Bob Ryan has been the CEO of CD-adapco since June. You may know Mr. Ryan from his time at Mechanical Dynamics (MDI), maker of Adams and other tools, which was ultimately acquired by MSC Software. Or from Red Cedar, which was acquired by CD-adapco — and which was in turn acquired by Siemens PLM earlier this year. Mr. Ryan has deep roots in the CAE world — but what you may not have been able to see is how clearly Mr. Ryan truly gets his customers, in the sense that he understands both their problems and their constraints. He and his team are great additions to Siemens PLM, and CD-adapco is in good hands under his stewardship.

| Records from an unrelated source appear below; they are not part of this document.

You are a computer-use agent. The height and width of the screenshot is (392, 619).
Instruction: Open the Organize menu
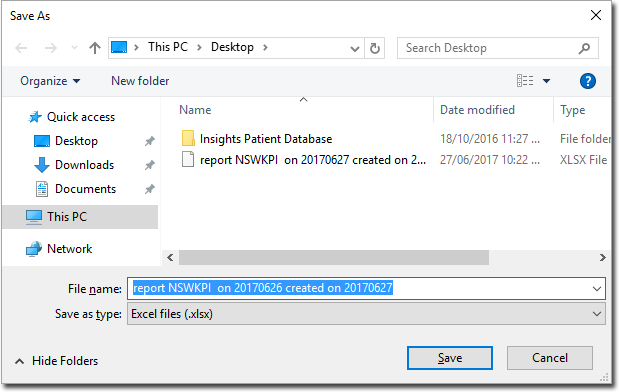[50, 81]
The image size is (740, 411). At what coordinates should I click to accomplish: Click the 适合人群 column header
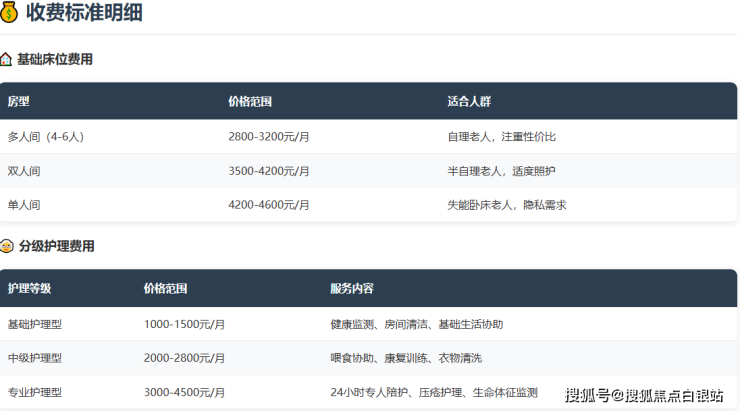click(469, 102)
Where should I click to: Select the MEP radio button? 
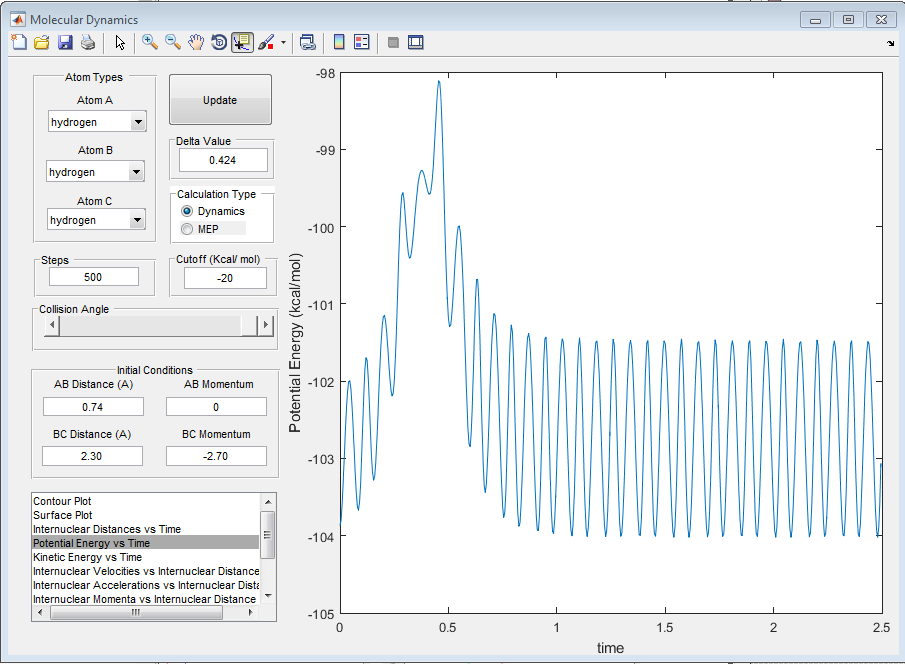pos(187,229)
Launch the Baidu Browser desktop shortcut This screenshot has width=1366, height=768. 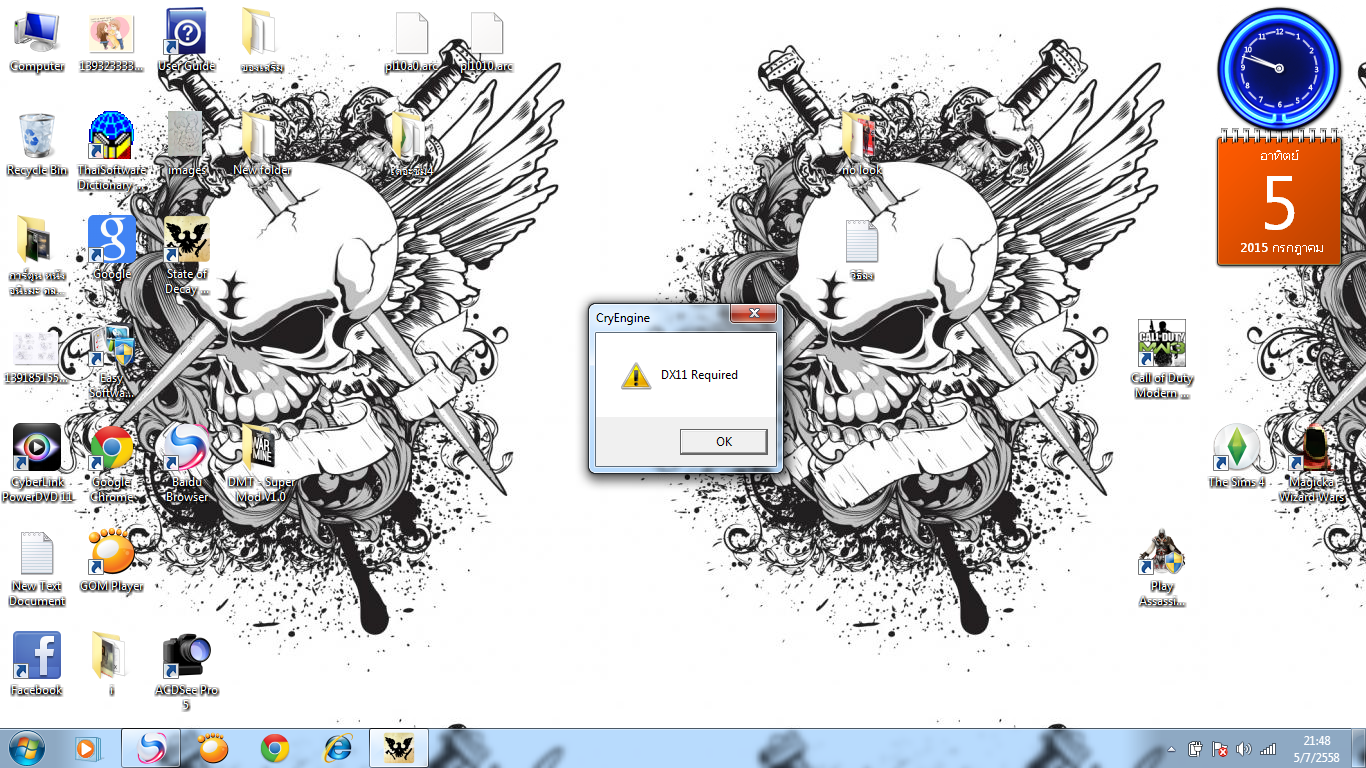click(x=186, y=448)
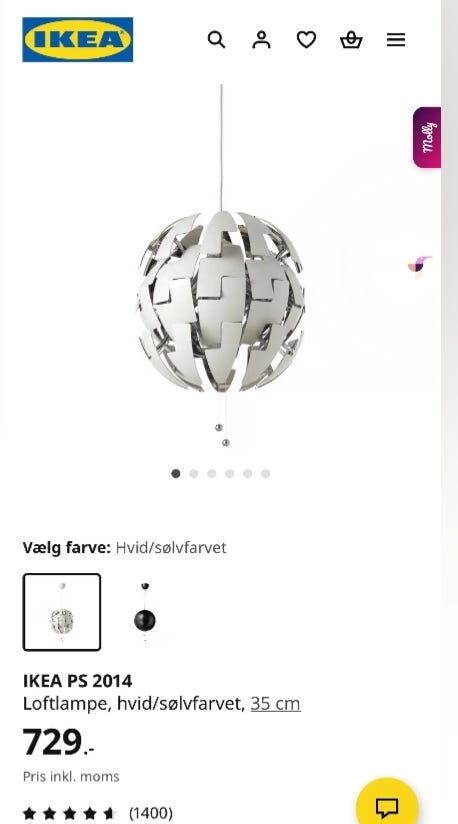This screenshot has height=824, width=458.
Task: Go to IKEA home via logo
Action: coord(77,39)
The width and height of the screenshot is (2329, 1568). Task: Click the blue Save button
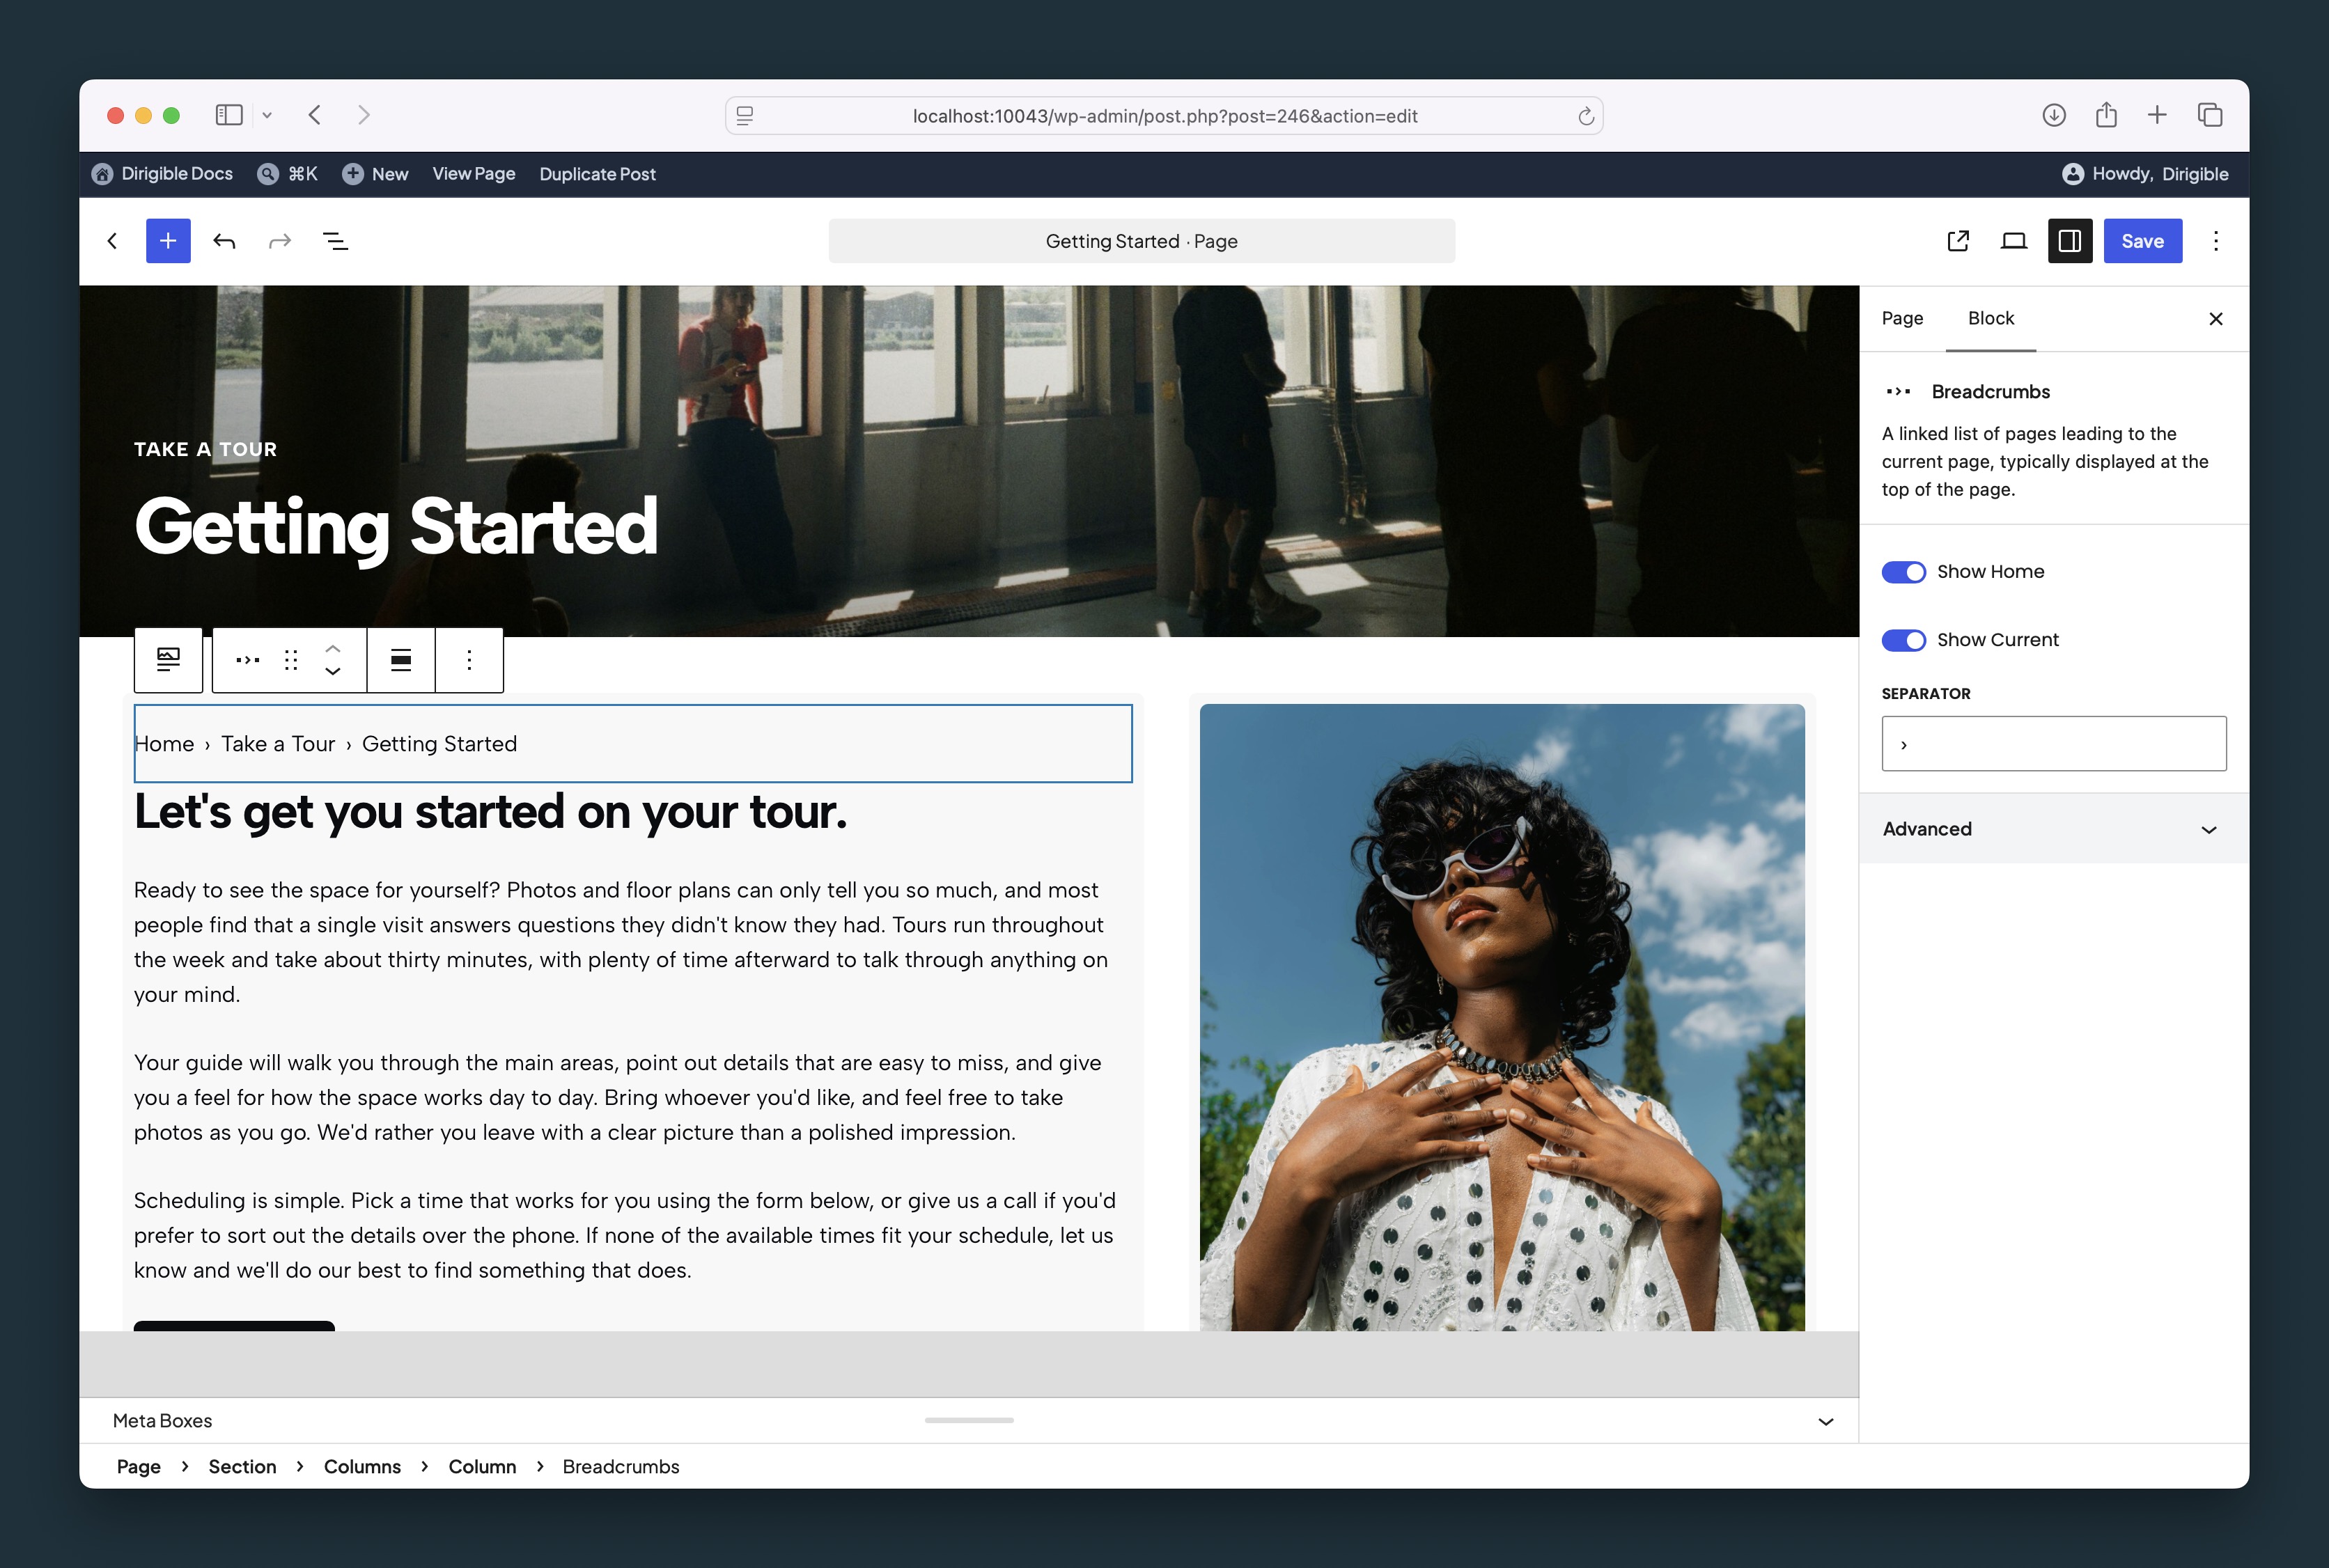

Hard to tell exactly what the question is here, but SAP acquired Lighthammer back in 2005. Lighthammer’s Collaborative Manufacturing Suite (CMS) provided real-time visibility into manufacturing exceptions and performance variances, enabling root cause analyses and the like for manufacturing customers. SAP acquired Lighthammer to integrate ERP and plant floor systems. As far as I know, Lighthammer is now part of SAP’s Manufacturing Intelligence and Integration (MII) solution. MII is targeted at discrete manufacturing and process manufacturing entities, specifically in the life science and chemical industries.
CAE at the Olympics
Where to start with this one? Simulation is all over these events. CFD was used to design swimwear that helped beat lots of world records in 2008 (and is now no longer permitted in races) as well as bike helmets and all sorts of other sporting goods. Advanced structural simulations are used on the stadia, traffic modeling on the public infrastructure — and so much more. Where they can, vendors highlight these cases; just take a look at how CD-adapco models rowing and ANSYS helps design kayaks, for example. These competitions mean so much in terms of national pride and, ultimately, consumer adoption of the latest athletic clothing and equipment, that teams and vendors spend a great deal to gain advantage. The sport I discovered during these Olympics, rugby, doesn’t seem to lend itself to these kinds of simulation since there’s not much equipment involved, but I do wonder if coaches are doing biomechanical modeling to help their athletes build the right muscles and endurance …
I’ll be watching the women’s soccer bronze and gold medal games today and hope that, wherever you are, you’re enjoying the last calm days before the hectic September begins!